[Estratto della pagina]
════════════════
Il Delta di Vadis

“Nel 1841 la Lanterna Vecchia segnava il punto estremo del Delta”, dice con la sua voce calma e ferma, “mentre oggi arriva quattro chilometri più in là, al Faro di Gorino. E questo ti dà la misura di quanto avanzi il Po, e di come il paesaggio intorno a noi cambi di continuo”.

Chi parla è Vadis Paesanti – si chiama così in onore dello zio, morto in guerra –, pescatore di vongole a Gorino Ferrarese, paesino nella Sacca di Goro, nell’estremo Delta, sindacalista per le cooperative di pescatori della zona, già guida turistica. Quando Linea Blu, la trasmissione di Rai Uno dedicata al mare, passa di qui, è lui che viene intervistato, che accompagna la conduttrice a conoscere questi luoghi magici.

L’ho conosciuto un giorno, amico dei miei ospiti a Bosco Mesola, in un piccolo agriturismo dove il tempo ha una dimensione del tutto diversa da quella cittadina a cui siamo ormai assuefatti. Qui si discorre senza fretta. In un campo da golf della zona (parentesi: un circolo che costa 430 euro l’anno tutto compreso, meno di una palestra – e poi dice che il golf è uno sport da ricchi) abbiamo incrociato i nostri bastoni e siamo diventati amici in dieci minuti. Senza dircelo, ma per sempre. Perché Vadis è uomo che ama parlare e far sentire la sua voce, far sapere che esiste; ma non vuole parlare di sé, risponde sempre alle domande ma non va oltre lo stretto necessario quando si tratta di lui.
════════════════
[Dati forniti]
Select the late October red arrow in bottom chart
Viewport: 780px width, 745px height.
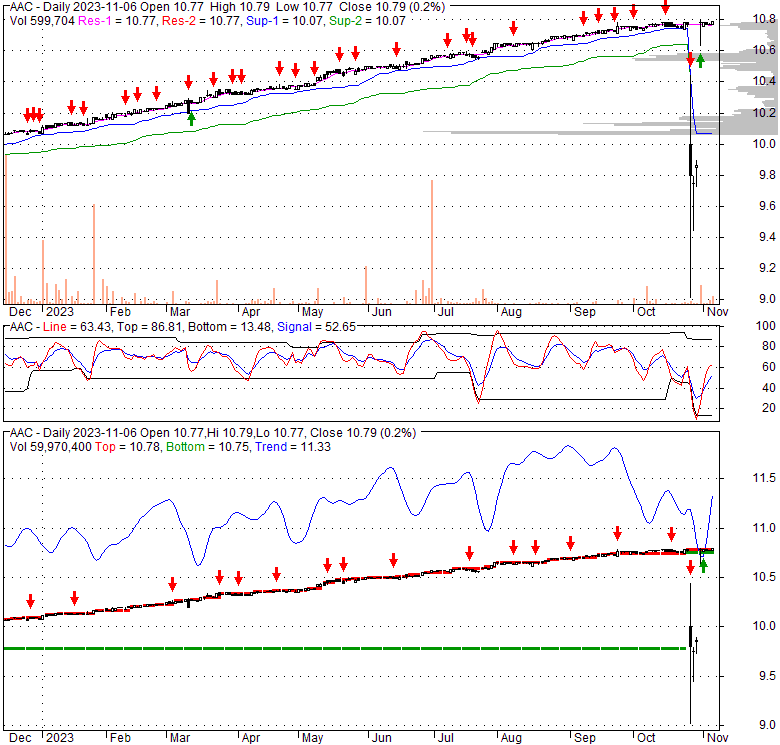pyautogui.click(x=690, y=568)
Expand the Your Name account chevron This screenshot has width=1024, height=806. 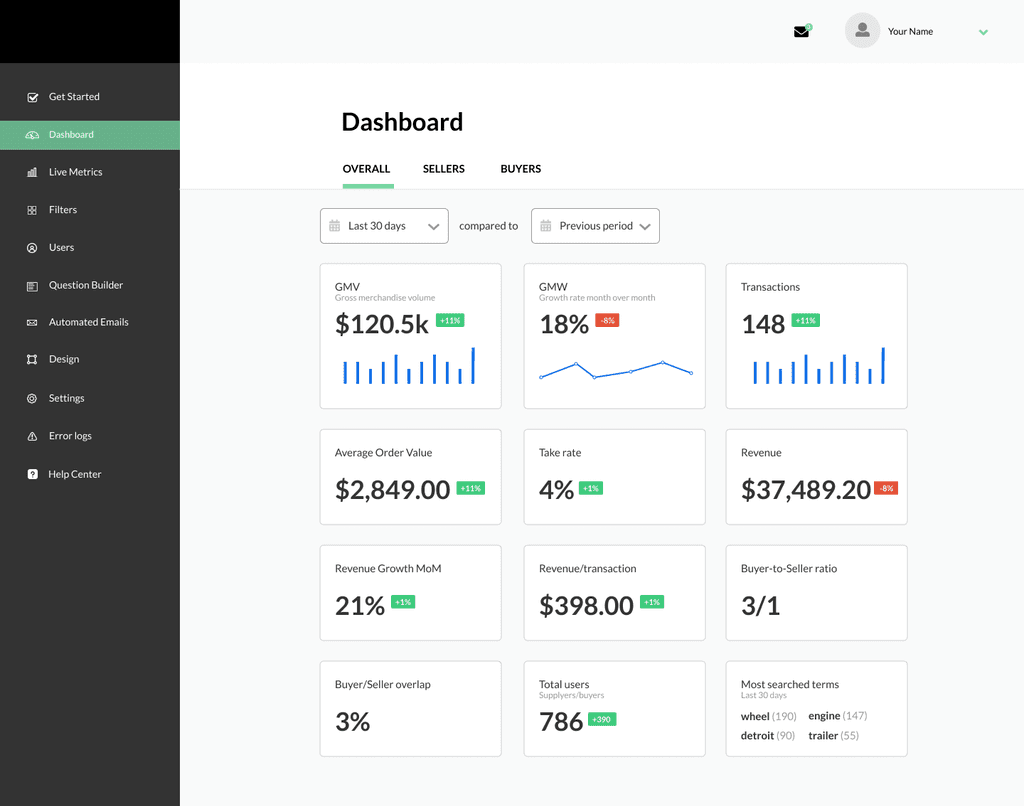(983, 32)
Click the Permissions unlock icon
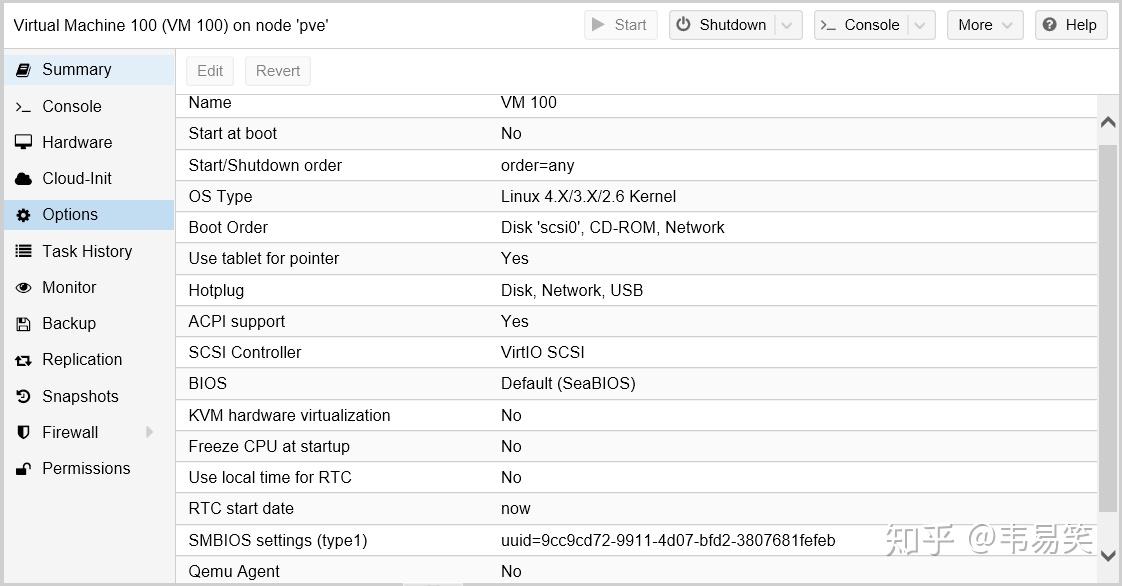Image resolution: width=1122 pixels, height=586 pixels. 23,469
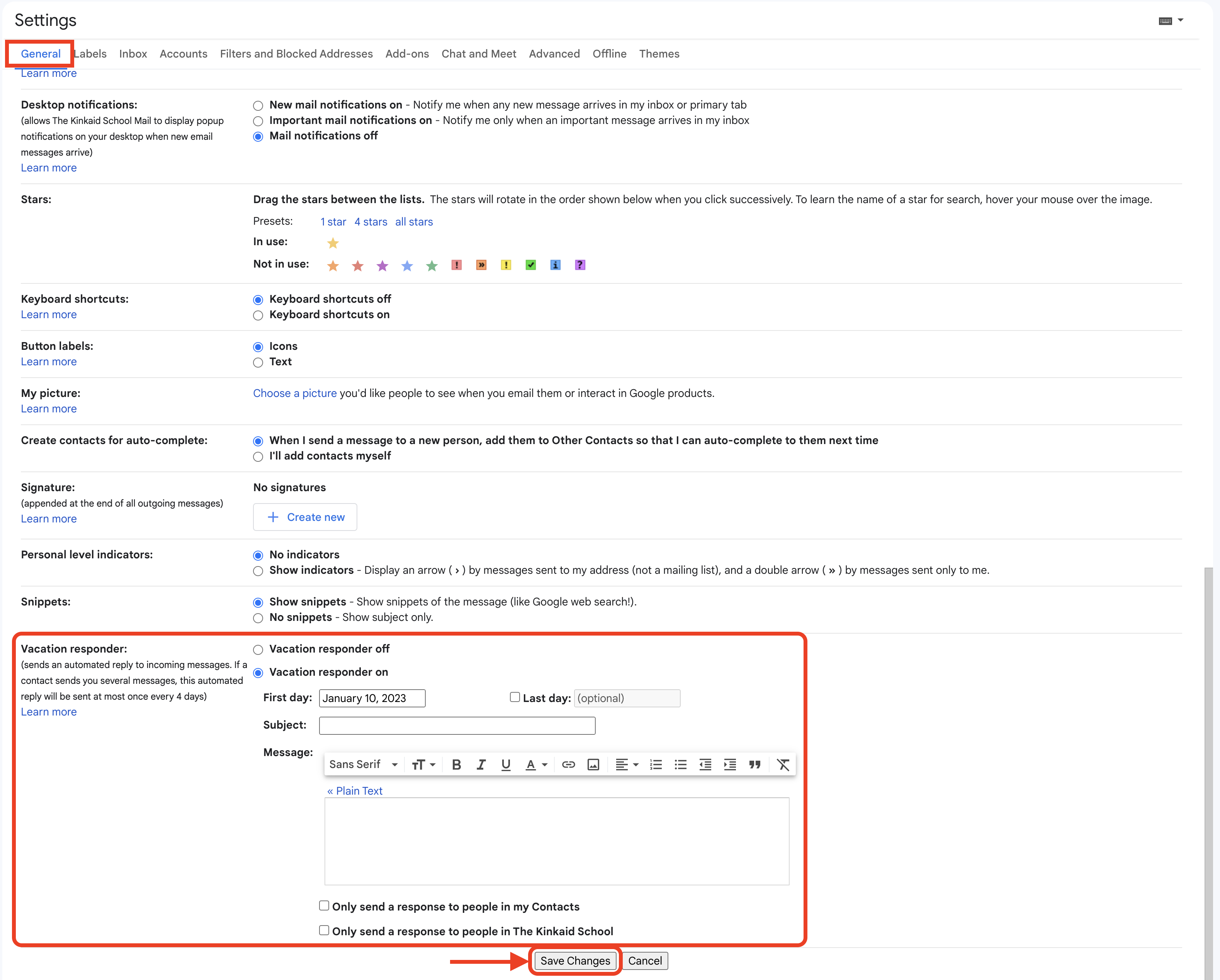Viewport: 1220px width, 980px height.
Task: Insert a link using the link icon
Action: 568,765
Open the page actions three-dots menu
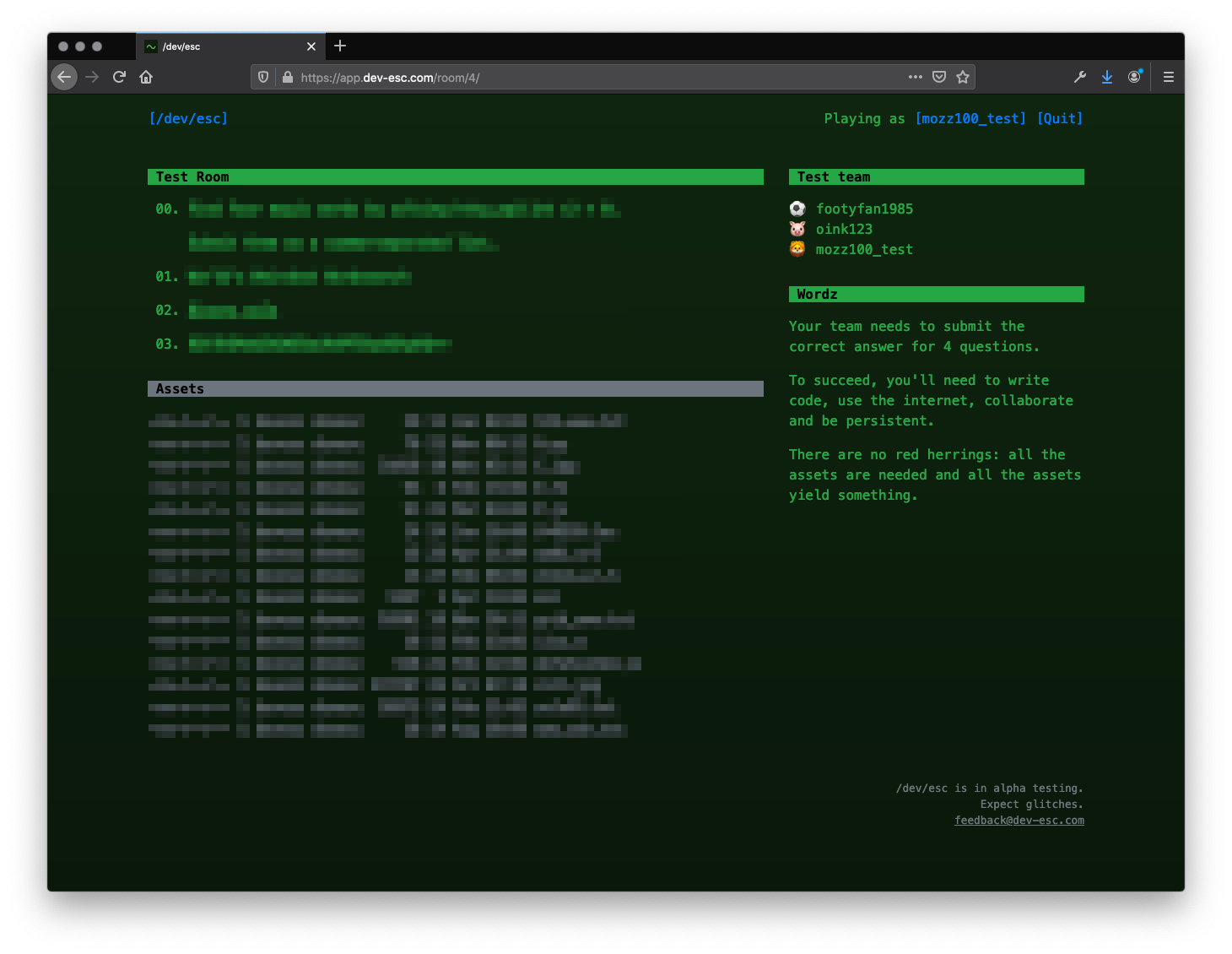 [915, 77]
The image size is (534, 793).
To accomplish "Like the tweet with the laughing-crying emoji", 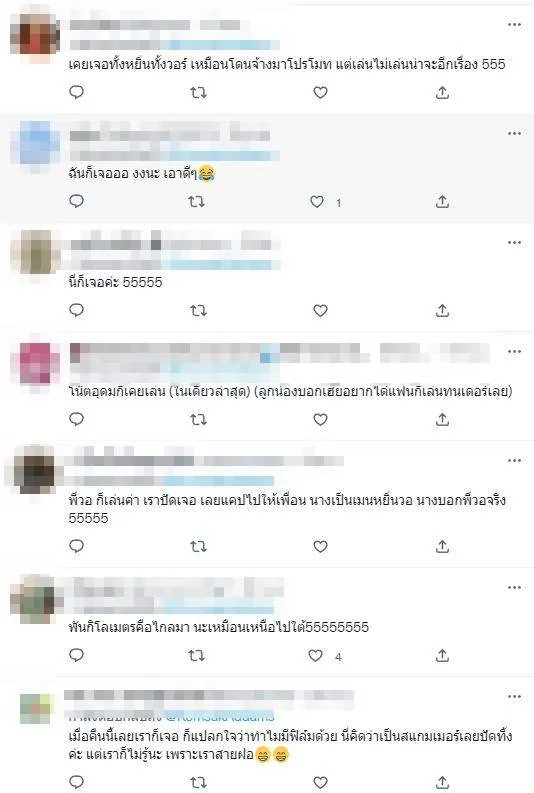I will pos(317,202).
════════════════
[Cosa fare]
1 – Nell'estratto, quanto costa all'anno il circolo di golf della zona?
2 – Quali ruoli o attività di Vadis Paesanti elenca l'estratto nella frase che comincia con "Chi parla è"? Indicali tutti.
3 – Ricopia dall'estratto tutto il passo che va da "L’ho conosciuto un" giù fino a "tratta di lui.".
I record provengono da una fonte diversa.

[Le risposte]
1 – Costa 430 euro l'anno, tutto compreso.

2 –
- Pescatore di vongole a Gorino Ferrarese
- Sindacalista per le cooperative di pescatori della zona
- Guida turistica, in passato

3 –
L’ho conosciuto un giorno, amico dei miei ospiti a Bosco Mesola, in un piccolo agriturismo dove il tempo ha una dimensione del tutto diversa da quella cittadina a cui siamo ormai assuefatti. Qui si discorre senza fretta. In un campo da golf della zona (parentesi: un circolo che costa 430 euro l’anno tutto compreso, meno di una palestra – e poi dice che il golf è uno sport da ricchi) abbiamo incrociato i nostri bastoni e siamo diventati amici in dieci minuti. Senza dircelo, ma per sempre. Perché Vadis è uomo che ama parlare e far sentire la sua voce, far sapere che esiste; ma non vuole parlare di sé, risponde sempre alle domande ma non va oltre lo stretto necessario quando si tratta di lui.